--- Dataset records ---

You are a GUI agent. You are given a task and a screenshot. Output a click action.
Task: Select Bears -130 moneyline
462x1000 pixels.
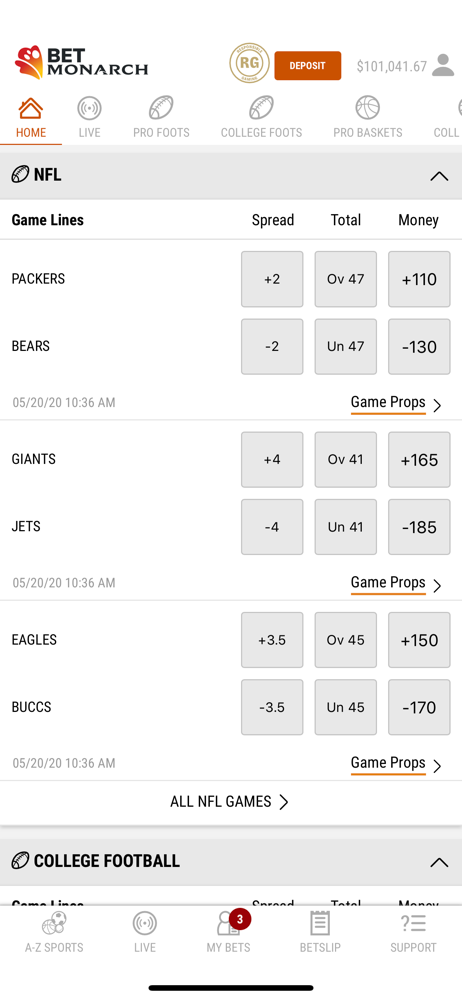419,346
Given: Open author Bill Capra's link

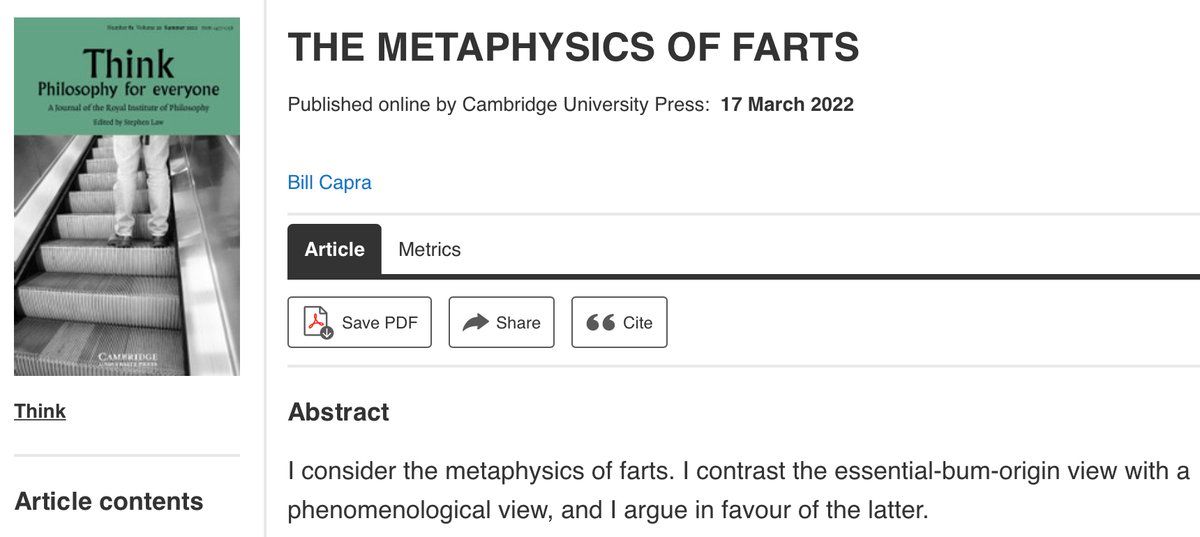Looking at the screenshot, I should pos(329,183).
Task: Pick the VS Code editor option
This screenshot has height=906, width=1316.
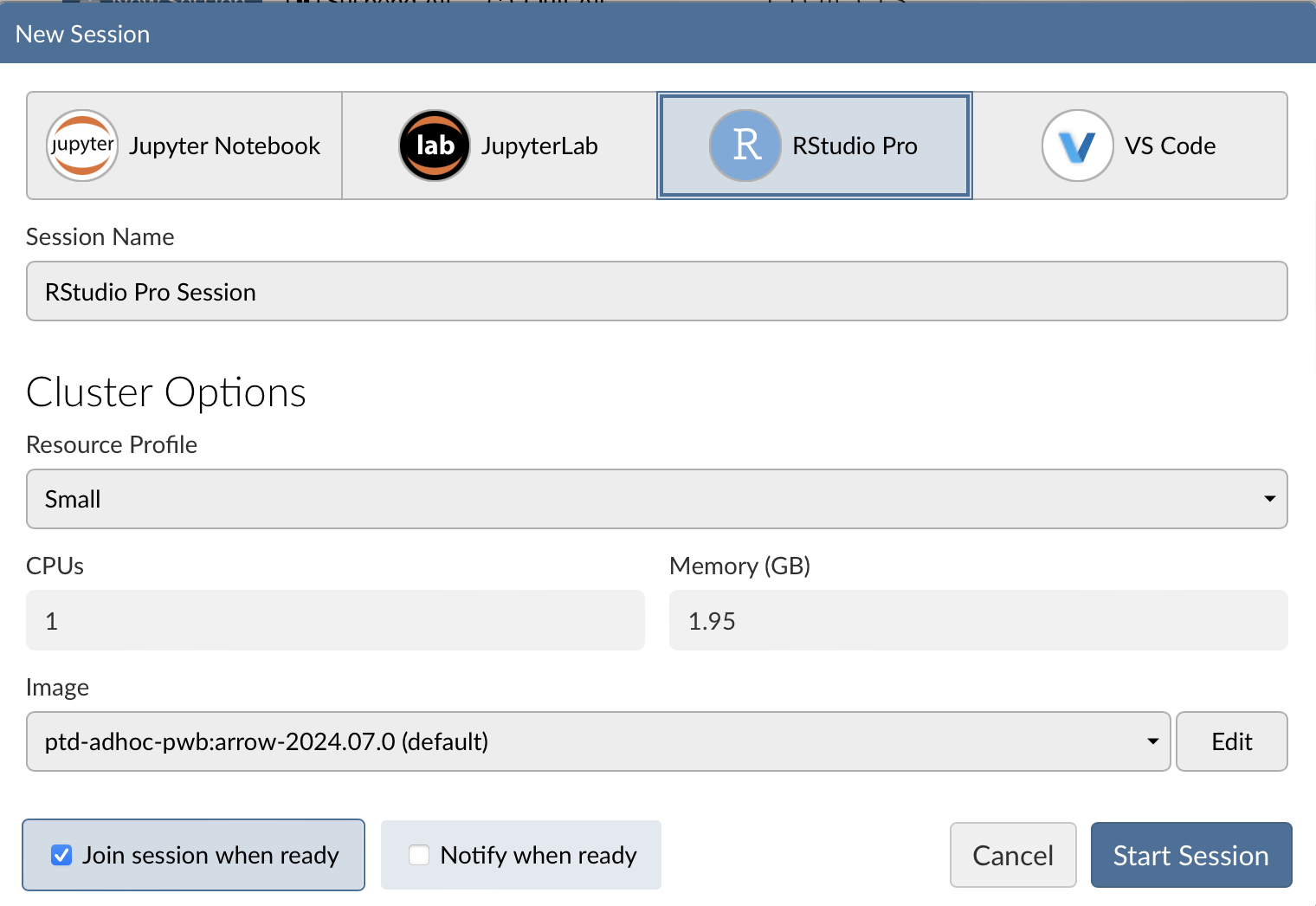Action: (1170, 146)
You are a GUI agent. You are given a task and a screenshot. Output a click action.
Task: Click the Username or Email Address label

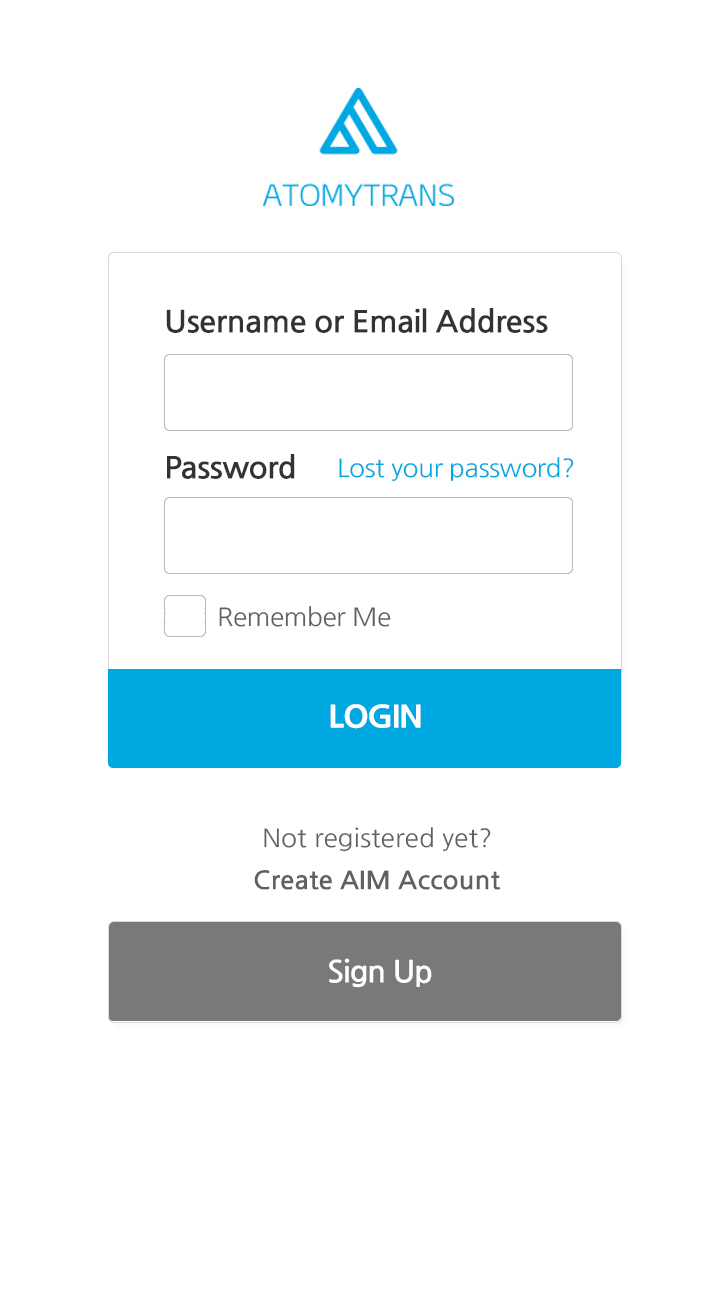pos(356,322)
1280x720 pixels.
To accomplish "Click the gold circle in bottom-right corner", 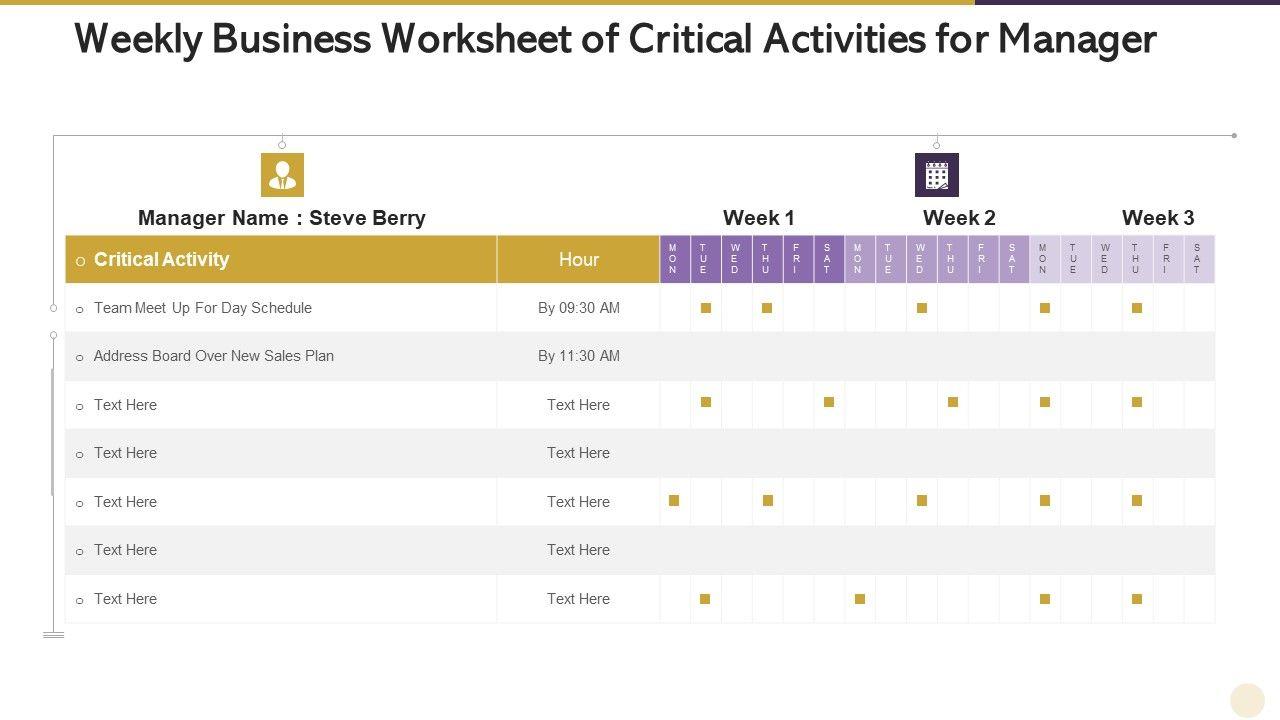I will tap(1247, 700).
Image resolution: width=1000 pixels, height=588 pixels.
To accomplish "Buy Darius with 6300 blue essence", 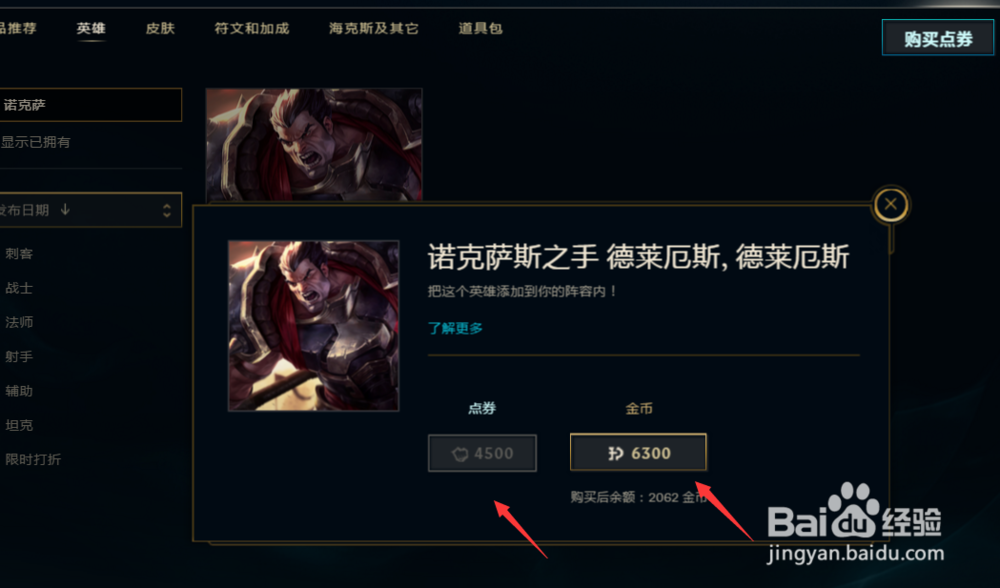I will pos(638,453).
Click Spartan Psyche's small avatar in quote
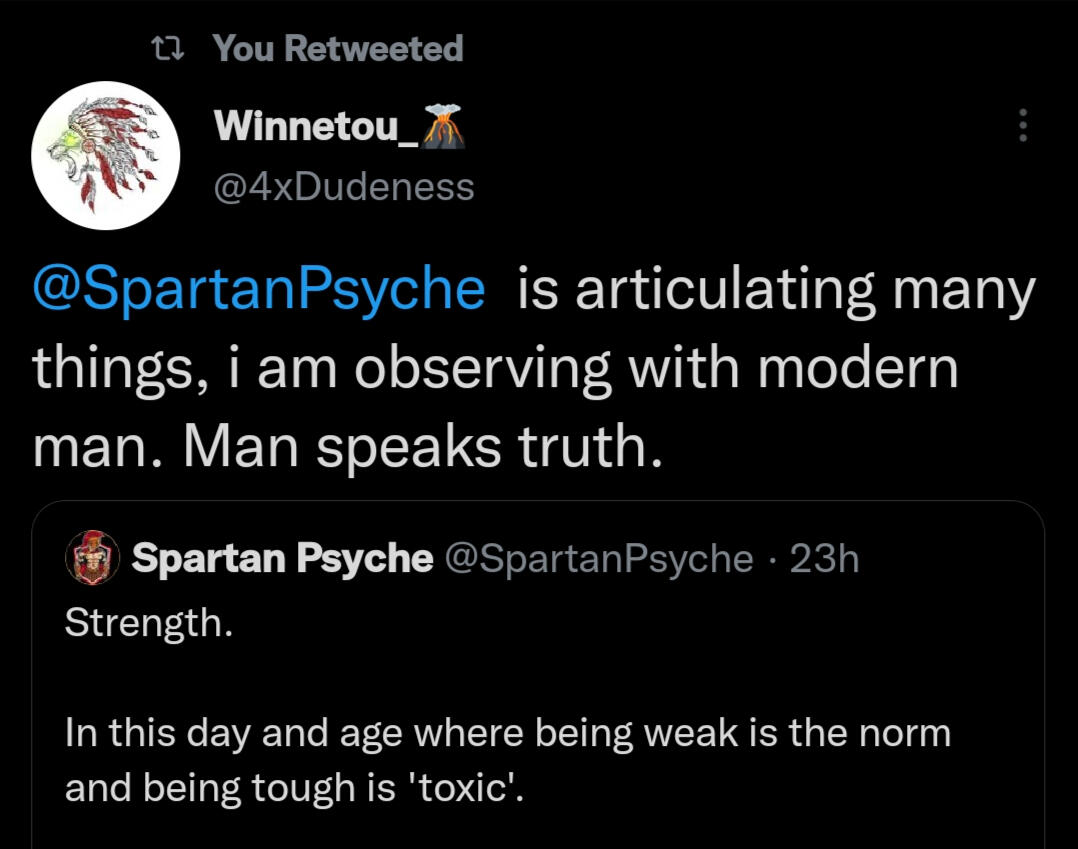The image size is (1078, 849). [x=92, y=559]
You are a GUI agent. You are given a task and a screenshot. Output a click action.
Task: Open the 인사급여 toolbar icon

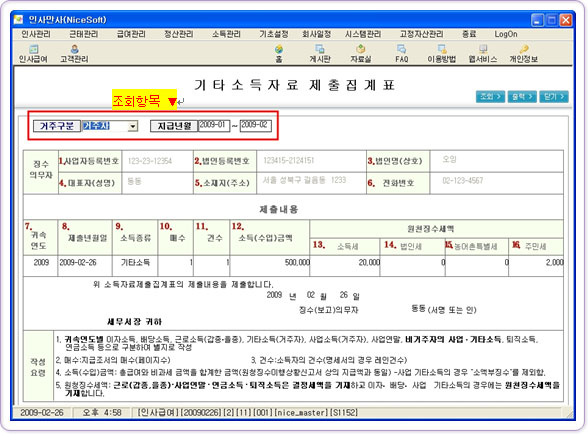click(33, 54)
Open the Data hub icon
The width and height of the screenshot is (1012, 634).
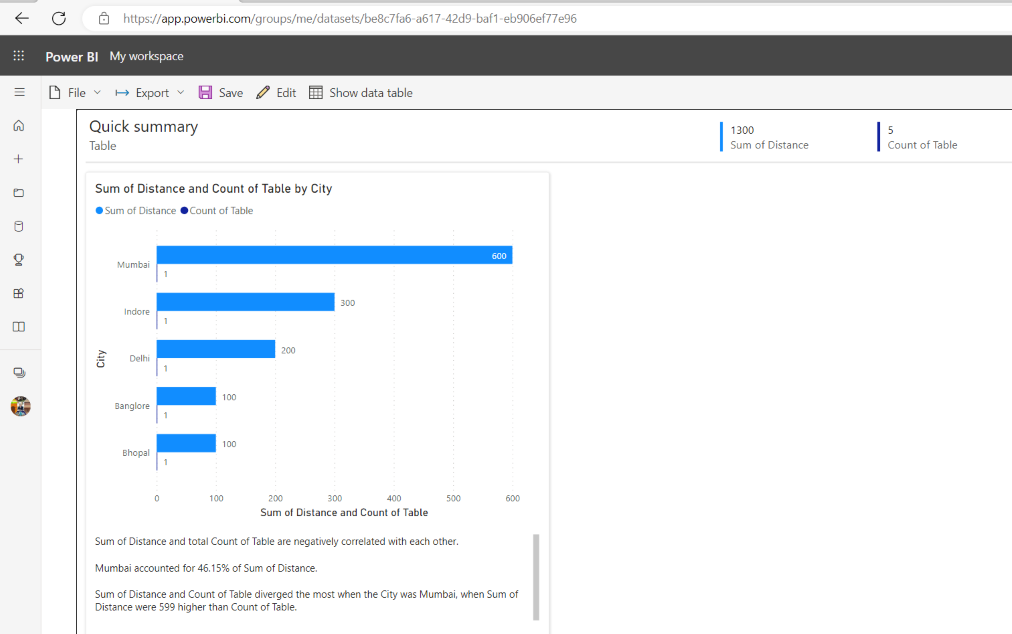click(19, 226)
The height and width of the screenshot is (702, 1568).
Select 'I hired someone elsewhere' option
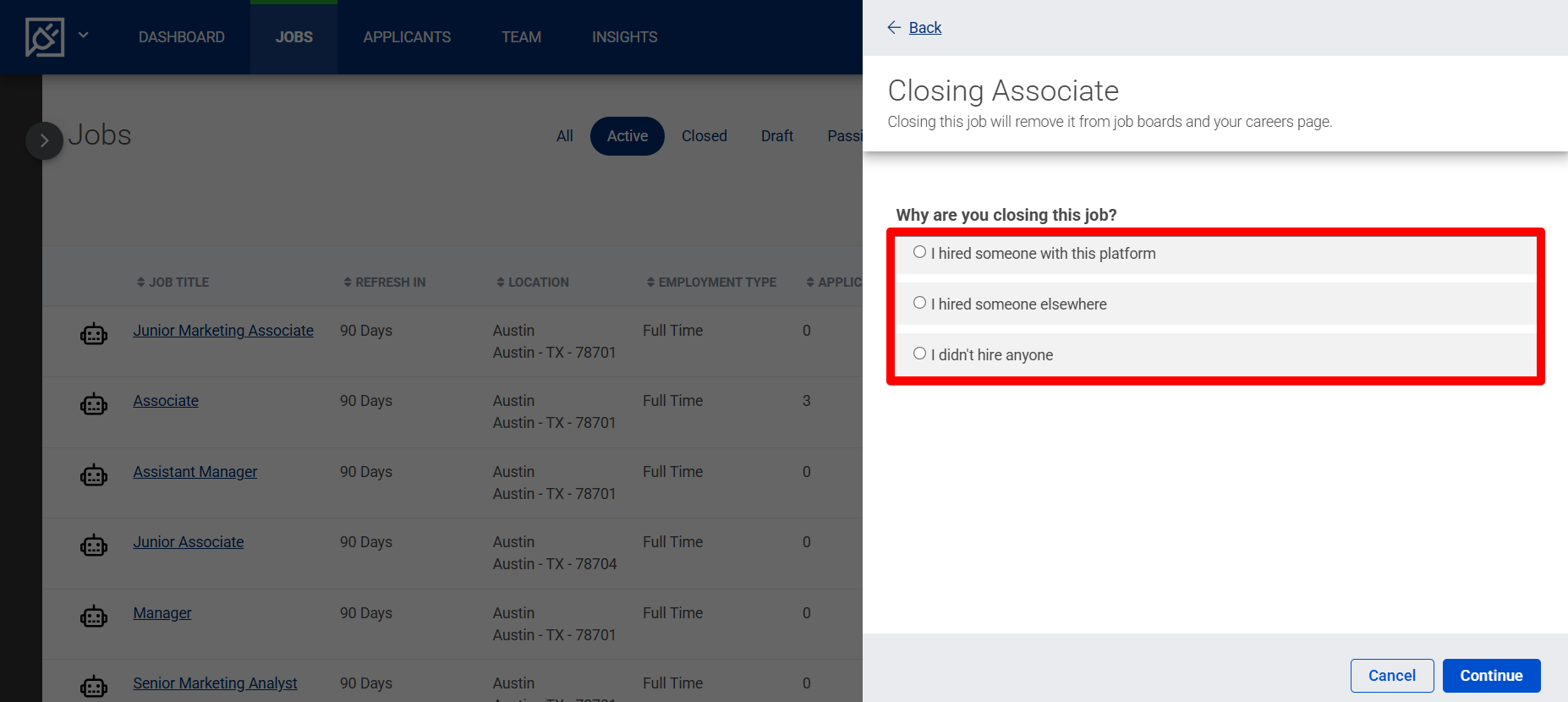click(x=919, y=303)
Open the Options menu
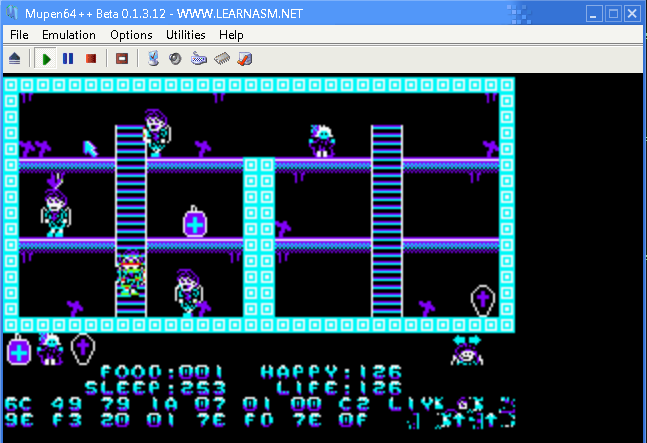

---

Reproduce verbatim, and only, the lines starting at the one that contains "Open the Data hub icon" and ending with the final line of the records; leave out the pictures.

Open the Data hub icon
The width and height of the screenshot is (1012, 634).
click(19, 226)
The height and width of the screenshot is (702, 1568).
Select 'I hired someone elsewhere' option
click(x=919, y=303)
Open the Options menu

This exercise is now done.